Check your understanding:
A) Could you rewrite the part of the due diligence passage that opens with the words containing "Knowing what to" and closes with "through the cracks.", renaming "due diligence" as "property vetting"?
B) What comes next in the due diligence passage? Write its continuation, starting after its final sentence.

Source passage:
* * *

Knowing what to investigate is only half the battle—executing a thorough due diligence process within a tight timeline requires disciplined workflows, clear communication protocols, and systematic issue tracking. This track translates the four-pillar framework into actionable day-by-day workflows that ensure nothing falls through the cracks.

1

Day-by-Day DD Execution Plan

Day 1: Execute purchase contract and deposit EMD into escrow. Immediately order Phase I ESA and title commitment. Day 2-3: Submit comprehensive document request to seller. Schedule property inspection for Week 2. Notify insurance agent and lender to begin their processes. Day 4-7: Begin reviewing documents as they arrive. Create tracking spreadsheet. Day 8-14: Conduct property inspection. Send estoppel certificates to all tenants. Complete financial document review. Day 15-21: Receive Phase I ESA results. Complete lease abstract review. Compile initial findings list. Day 22-28: Present issues to seller. Negotiate repairs, credits, or price adjustments. Make go/no-go decision. Day 29-30: Finalize DD determination. If proceeding, waive contingencies and move toward closing. If not, terminate and recover EMD.

2

Issue Tracking and Categorization

As DD progresses, issues are discovered across all four pillars. Track each issue in a central log with: issue description, pillar (physical/financial/legal/environmental), severity (critical, major, minor, informational), estimated cost to resolve, responsible party for resolution (buyer, seller, or shared), status (open, in discussion, resolved, accepted), and resolution outcome. Categorize issues into three buckets: Deal-Killers (terminate the transaction), Price Adjusters (request a credit or price reduction), and Acceptance Items (issues you accept and plan to address post-closing). This categorization forces discipline—it is tempting to let minor issues accumulate into a negotiation list, but this dilutes focus from the truly material findings.

* * *

Data shown:
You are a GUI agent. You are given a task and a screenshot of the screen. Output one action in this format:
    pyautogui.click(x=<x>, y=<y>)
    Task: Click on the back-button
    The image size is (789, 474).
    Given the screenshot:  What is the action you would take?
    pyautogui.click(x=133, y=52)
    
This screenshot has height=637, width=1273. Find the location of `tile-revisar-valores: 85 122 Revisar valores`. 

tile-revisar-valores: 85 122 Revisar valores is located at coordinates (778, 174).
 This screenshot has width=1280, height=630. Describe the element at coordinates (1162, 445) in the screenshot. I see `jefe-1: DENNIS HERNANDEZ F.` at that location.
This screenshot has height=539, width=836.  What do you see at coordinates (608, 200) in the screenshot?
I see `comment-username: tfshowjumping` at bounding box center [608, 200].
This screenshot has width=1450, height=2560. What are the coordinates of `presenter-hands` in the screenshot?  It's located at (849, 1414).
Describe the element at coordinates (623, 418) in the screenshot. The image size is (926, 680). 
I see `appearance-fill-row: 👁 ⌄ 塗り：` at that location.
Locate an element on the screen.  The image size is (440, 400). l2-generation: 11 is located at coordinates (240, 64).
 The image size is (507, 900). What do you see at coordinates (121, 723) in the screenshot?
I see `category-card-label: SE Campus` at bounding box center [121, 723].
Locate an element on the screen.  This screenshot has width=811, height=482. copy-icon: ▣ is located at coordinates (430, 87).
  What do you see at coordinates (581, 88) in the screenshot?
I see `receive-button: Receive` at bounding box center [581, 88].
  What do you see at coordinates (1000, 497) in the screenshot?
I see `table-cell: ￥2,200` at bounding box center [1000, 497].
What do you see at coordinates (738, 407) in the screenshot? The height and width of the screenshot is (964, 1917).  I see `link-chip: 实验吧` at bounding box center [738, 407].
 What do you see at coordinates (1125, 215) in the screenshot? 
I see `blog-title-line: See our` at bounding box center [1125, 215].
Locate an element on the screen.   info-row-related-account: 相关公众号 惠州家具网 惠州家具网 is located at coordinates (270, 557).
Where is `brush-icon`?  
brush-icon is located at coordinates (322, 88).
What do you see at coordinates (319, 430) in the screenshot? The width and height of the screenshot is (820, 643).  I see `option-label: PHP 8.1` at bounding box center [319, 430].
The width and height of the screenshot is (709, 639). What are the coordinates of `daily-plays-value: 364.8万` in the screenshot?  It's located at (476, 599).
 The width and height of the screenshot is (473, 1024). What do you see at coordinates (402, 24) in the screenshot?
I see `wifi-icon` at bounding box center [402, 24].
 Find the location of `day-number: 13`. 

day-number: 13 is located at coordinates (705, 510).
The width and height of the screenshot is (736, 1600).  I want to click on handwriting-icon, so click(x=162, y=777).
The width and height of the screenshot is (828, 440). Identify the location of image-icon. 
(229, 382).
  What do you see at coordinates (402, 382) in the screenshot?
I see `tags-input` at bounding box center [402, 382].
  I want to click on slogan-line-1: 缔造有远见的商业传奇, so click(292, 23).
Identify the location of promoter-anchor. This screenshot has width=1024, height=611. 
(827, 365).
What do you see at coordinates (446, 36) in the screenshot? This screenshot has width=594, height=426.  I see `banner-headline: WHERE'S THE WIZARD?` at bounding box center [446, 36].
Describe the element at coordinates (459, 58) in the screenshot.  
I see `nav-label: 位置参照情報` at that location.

* * *

Answers by item number:
A)
Knowing what to investigate is only half the battle—executing a thorough property vetting process within a tight timeline requires disciplined workflows, clear communication protocols, and systematic issue tracking. This track translates the four-pillar framework into actionable day-by-day workflows that ensure nothing falls through the cracks.

B)
SeverityDefinitionActionExample
CriticalDeal-killer potentialImmediate escalationFoundation failure, contamination
MajorSignificant cost/riskNegotiate credit or repairRoof replacement, HVAC failure
MinorManageable costAccept or small creditAppliance replacement, cosmetic issues
InformationalNo action requiredDocument for future planningAged but functional systems

Issue severity categorization framework

3

The Go/No-Go Decision Framework

The final DD decision should be systematic, not emotional. Apply the following framework: (1) Are there any unresolved deal-killers? If yes, terminate. (2) What is the total cost of all price-adjusting issues? Add this to the purchase price to calculate the "all-in" acquisition cost. (3) Does the investment still meet return criteria at the all-in cost? Re-run your pro forma with updated assumptions. (4) What is the residual risk of acceptance items? Are you comfortable with the unknowns? (5) Does the seller's response to DD findings indicate good faith? A combative or evasive seller may cause problems through closing and beyond. If the answer to questions 2-5 is satisfactory and there are no deal-killers, proceed. Otherwise, either negotiate further or terminate.

Key Takeaways

  • Execute DD activities in parallel, not sequentially—order Phase I, title, and inspection simultaneously on Day 1.
  • Track issues in a central log with severity categorization: deal-killers, price adjusters, and acceptance items.
  • The go/no-go decision recalculates all-in cost including DD findings and re-tests against investment criteria.
  • Seller responsiveness during DD is a leading indicator of post-closing cooperation.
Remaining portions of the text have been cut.